Nonostante il contesto degli anni quaranta del secolo scorso fosse quello che tutti conosciamo, a Ferramonti di Tarsia nacque, dal buio più totale in cui era piombato il mondo, la speranza della convivenza tra sorelle e fratelli. In questo campo di concentramento gli internati, a maggioranza Ebrei, riuscirono ad autoregolamentare la loro convivenza, dando, per la prima volta, la prova concreta che le genti se pur "diverse" tra di loro possono convivere insieme ed anzi mettere in rete le loro peculiarità, svilupparle e generare un mondo migliore nel rispetto dell'essere umano. Ebbene questi aspetti peculiari del campo vanno studiati, approfonditi, contestualizzati con le persone che le vissero per raccontare come la tenacia e la forza dell’umanità supera sempre la follia dei pochi.
Certo, il Campo di Concentramento di Ferramonti di Tarsia è stato, come tutti i campi di concentramento, un luogo di privazione, un luogo di violazione dei diritti umani, un luogo di desertificazione dei sentimenti umani. In tutto questo buio dell’umanità, va evidenziato come Ferramonti di Tarsia ha avuto una peculiarità: le persone ivi rinchiuse, sono state private della libertà, ma hanno “creato” tra loro una forte osmosi ed assistito a gesti di "fratellanza" da parte delle genti dei paesi limitrofi che hanno dato a Ferramonti un'impronta di solidarietà. Basti qui ricordare le parole del grande giornalista Riccardo Ehrmann, rinchiuso a Ferramonti: "Gli ultimi giorni prima della liberazione furono durissimi per la fame. Dobbiamo essere eternamente grati alla popolazione di Tarsia e dei dintorni che ci aiutò".
La Direzione del Museo Internazionale di Ferramonti di Tarsia, conscia di quello che fu la Shoah per il Mondo e nel proprio campo di concentramento, quest’anno, in occasione della giornata della Memoria, affronterà il tema del Sionismo all’interno del Campo di Concentramento di Ferramonti di Tarsia. Si cercherà di spiegare come l’idea sionistica entrò, crebbe, si radicò all’interno del Campo e con quali strumenti si manifestò. Il tema del sionismo a Ferramonti è ben presente nei diari e testi dell’epoca, sapientemente e pazientemente consultati dal Direttore del Museo.
Tutta ciò al solo fine di spiegare storicamente, senza strizzare l’occhio ad alcuna ideologia, cosa è successo nel campo di concentramento, chi erano le genti che vi furono rinchiuse e come tra di loro vi fossero delle menti talmente brillanti da dare comunque un senso positivo a quell’internamento.

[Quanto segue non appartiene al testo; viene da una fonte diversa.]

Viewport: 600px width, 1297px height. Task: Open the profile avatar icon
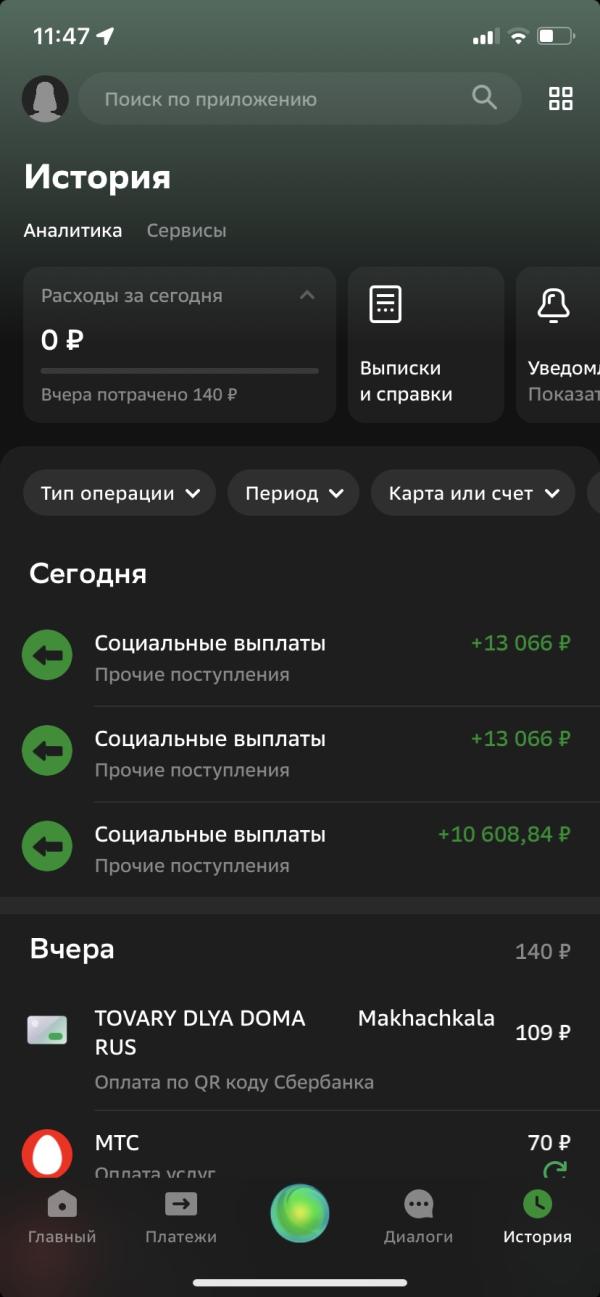pyautogui.click(x=45, y=99)
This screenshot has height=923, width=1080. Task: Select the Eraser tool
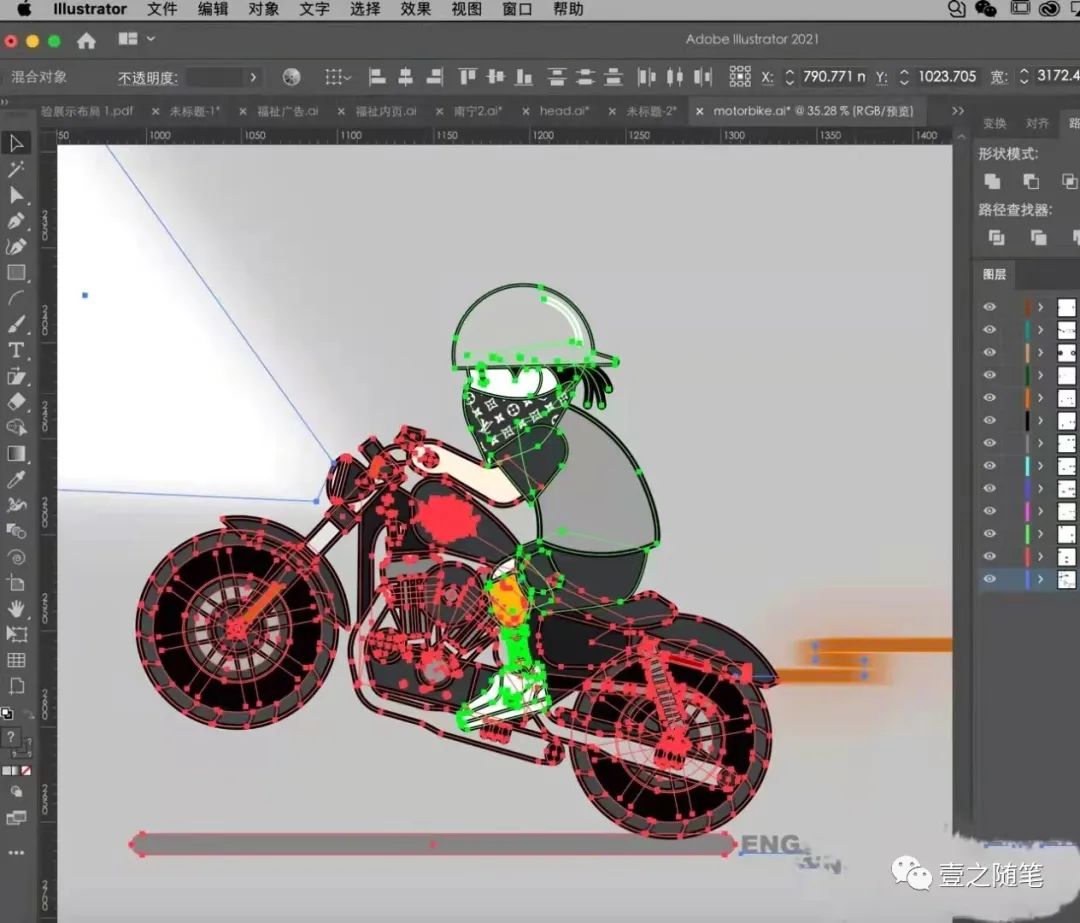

Ed è proprio la ricerca di questo loro pensiero che va tramandato oggi, insieme all’idea che mai più si debba assistere ad uno sterminio tra uomini.
Per tutte queste ragioni, il Museo Internazionale di Ferramonti di Tarsia, in sinergia con il Comune di Tarsia e con il Parco Letterario Ernst Bernhard, ha inteso mantenere vivo il Ricordo di ciò che è stata la Shoah, anche in questo periodo di pandemia, nella giornata della Memoria. Il tutto attraverso temi culturali specifici al fine di far conoscere alle persone quella che è stata la Shoah, nel solco della bellissima frase di Primo Levi :" Se comprendere è impossibile, conoscere è doveroso”.
Avv. Umberto Filici
Componente del Comitato Tecnico- Scientifico del Museo della Memoria di Ferramonti di Tarsia
Immagine di copertina: “Calabrische Elegie”, Michel Fingesten
Opera donata da Riccardo Ehrman al Museo della Memoria di Ferramonti. Ehrman era il giornalista italiano conosciuto per la famosa domanda che fece cadere il muro di Berlino, anche egli internato a Ferramonti da bambino. Il quadro fu realizzato da Michel Fingesten per la madre di Ehrman come ringraziamento per le cure ricevute per la malaria contratta dall'artista durante l'internamento.